The EU kicked the can on Brexit down the road for the second time in less than a month, making sure Britain will not crash out of the bloc on Friday, a scenario that many market players have been expecting. Still, the decision did little to boost clarity on exactly how, when, or even if at all, the UK will leave the EU, keeping the pound in check.
The dollar index last stood at 96.900, having slipped to a two-week low of 96.823 on Wednesday. The minutes from the Fed's March 19-20 policy meeting confirmed the central bank is likely to leave interest rates unchanged this year.
U.S. central bankers also debated possible policy moves the Fed could make after it ended its balance sheet reduction programme by September, with some advocating purchases of U.S. Treasury securities at that point. "Some people say the minutes contained few surprises but a close look suggests the Fed is likely to become more dovish as time goes by," said Daisuke Uno, chief strategist at Sumitomo Mitsui Bank.
The U.S. consumer price data released on Wednesday also painted a mixed picture, with annual core CPI inflation slipping to 2.0 percent in March, the smallest increase since February 2018. The dollar slipped to 110.95 yen, having fallen 0.68 percent so far this week.
The dollar also quickly lost its gain against the euro made after European Central Bank Mario Draghi underscored the risks facing the euro zone economy.

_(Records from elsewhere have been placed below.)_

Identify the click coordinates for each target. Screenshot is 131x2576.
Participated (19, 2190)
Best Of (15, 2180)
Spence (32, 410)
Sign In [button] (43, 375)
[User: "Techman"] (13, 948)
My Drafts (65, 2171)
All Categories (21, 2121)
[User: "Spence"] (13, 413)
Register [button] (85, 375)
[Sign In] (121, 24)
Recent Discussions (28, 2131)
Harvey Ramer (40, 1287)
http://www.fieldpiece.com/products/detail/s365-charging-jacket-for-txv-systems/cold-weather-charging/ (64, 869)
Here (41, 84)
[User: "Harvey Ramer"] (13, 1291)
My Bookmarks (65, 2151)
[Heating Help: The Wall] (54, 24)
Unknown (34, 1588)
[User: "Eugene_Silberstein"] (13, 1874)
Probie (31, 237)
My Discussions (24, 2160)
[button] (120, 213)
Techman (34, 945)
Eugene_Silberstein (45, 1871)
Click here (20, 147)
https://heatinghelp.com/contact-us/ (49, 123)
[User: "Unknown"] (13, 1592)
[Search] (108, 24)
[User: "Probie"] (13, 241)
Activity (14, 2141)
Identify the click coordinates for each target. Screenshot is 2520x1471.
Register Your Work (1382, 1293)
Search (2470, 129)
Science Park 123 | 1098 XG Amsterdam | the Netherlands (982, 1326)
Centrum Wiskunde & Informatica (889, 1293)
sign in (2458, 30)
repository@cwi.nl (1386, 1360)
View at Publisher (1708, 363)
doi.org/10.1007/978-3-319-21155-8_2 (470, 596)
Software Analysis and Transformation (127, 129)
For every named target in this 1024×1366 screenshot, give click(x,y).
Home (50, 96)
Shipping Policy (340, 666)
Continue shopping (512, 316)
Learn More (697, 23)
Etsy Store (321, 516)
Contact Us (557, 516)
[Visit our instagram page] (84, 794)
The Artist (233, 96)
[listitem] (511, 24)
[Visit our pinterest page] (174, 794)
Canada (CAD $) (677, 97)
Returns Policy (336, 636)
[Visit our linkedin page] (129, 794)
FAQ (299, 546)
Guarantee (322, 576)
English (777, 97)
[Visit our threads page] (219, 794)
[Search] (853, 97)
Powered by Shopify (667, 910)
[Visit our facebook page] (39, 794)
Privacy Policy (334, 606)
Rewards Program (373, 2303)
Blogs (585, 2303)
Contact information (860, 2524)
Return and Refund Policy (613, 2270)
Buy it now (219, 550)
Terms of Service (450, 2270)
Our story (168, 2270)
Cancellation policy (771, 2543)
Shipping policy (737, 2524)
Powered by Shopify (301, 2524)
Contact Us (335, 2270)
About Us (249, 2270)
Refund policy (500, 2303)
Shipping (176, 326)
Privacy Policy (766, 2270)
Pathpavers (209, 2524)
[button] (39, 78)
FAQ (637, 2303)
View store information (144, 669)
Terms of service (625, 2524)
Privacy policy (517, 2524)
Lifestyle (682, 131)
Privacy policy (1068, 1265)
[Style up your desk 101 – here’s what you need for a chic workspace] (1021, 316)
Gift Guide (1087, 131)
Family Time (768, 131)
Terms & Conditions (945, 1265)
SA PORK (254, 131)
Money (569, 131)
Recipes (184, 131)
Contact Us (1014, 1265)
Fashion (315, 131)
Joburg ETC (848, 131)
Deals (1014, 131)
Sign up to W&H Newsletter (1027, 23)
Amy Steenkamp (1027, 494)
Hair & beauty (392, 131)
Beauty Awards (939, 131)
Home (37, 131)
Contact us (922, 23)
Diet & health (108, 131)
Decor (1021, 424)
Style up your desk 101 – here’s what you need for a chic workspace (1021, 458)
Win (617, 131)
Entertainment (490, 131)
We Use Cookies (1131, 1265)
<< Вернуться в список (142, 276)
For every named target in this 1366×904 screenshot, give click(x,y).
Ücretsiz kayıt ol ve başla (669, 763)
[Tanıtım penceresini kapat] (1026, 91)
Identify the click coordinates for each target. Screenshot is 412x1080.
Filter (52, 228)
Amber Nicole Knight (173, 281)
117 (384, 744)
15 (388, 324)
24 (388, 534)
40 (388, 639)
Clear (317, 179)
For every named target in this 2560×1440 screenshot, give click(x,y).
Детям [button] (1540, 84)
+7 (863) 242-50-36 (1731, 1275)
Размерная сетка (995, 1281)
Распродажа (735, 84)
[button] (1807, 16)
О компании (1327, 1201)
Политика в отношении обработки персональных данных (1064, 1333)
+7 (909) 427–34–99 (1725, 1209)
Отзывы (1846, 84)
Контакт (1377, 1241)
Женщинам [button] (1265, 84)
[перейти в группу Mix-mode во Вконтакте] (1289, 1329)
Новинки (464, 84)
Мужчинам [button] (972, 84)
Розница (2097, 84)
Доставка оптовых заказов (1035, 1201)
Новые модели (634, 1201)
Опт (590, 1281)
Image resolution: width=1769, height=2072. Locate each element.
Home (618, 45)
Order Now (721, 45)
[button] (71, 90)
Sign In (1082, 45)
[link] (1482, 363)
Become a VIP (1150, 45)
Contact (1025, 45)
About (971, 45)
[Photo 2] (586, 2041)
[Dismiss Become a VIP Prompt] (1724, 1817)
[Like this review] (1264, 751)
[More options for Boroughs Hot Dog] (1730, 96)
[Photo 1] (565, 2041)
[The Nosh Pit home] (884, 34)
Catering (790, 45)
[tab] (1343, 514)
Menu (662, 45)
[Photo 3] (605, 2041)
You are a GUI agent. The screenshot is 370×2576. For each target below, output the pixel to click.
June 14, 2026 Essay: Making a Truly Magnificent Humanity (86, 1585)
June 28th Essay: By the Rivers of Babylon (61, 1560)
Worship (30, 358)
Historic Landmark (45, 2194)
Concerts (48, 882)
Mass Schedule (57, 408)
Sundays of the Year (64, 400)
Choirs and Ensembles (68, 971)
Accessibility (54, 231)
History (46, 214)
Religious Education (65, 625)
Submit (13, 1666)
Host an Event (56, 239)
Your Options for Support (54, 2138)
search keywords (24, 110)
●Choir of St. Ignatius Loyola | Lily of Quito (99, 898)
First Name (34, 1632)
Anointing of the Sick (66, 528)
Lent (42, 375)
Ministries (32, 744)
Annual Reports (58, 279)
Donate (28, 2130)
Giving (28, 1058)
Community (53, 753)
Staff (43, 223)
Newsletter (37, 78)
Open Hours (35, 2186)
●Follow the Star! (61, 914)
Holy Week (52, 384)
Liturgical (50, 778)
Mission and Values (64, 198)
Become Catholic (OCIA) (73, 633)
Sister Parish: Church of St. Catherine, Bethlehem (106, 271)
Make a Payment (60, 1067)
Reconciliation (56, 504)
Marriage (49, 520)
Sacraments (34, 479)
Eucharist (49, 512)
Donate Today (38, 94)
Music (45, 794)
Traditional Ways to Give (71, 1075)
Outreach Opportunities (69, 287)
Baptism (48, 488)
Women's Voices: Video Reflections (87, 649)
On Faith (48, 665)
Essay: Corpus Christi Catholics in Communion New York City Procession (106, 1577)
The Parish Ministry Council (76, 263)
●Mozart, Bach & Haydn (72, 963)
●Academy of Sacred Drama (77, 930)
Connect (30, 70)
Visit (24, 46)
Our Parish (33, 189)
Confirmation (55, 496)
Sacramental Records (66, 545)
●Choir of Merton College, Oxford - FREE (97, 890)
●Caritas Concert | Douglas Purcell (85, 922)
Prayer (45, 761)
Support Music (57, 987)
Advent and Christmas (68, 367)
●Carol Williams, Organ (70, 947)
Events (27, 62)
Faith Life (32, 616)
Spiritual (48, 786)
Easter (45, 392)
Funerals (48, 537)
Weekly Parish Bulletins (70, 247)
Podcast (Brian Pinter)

The ECB left its ultra-easy stance unchanged as expected on Wednesday and Draghi said economic data is weak.
He also confirmed the ECB was considering if measures were needed to mitigate the impact on banks of its negative deposit rates as well as the pricing of new cheap two-year loans to banks. The euro last held at $1.1276, recovering from Wednesday's low of $1.22295, keeping intact its slow uptrend from $1.1183 touched on April 2.
It is up 0.52 percent so far, which will be its first weekly gains in four weeks if sustained. The Australian dollar stood at $0.7169, having hit a six-week high of $0.7175 as concerns about slowdown in China ease.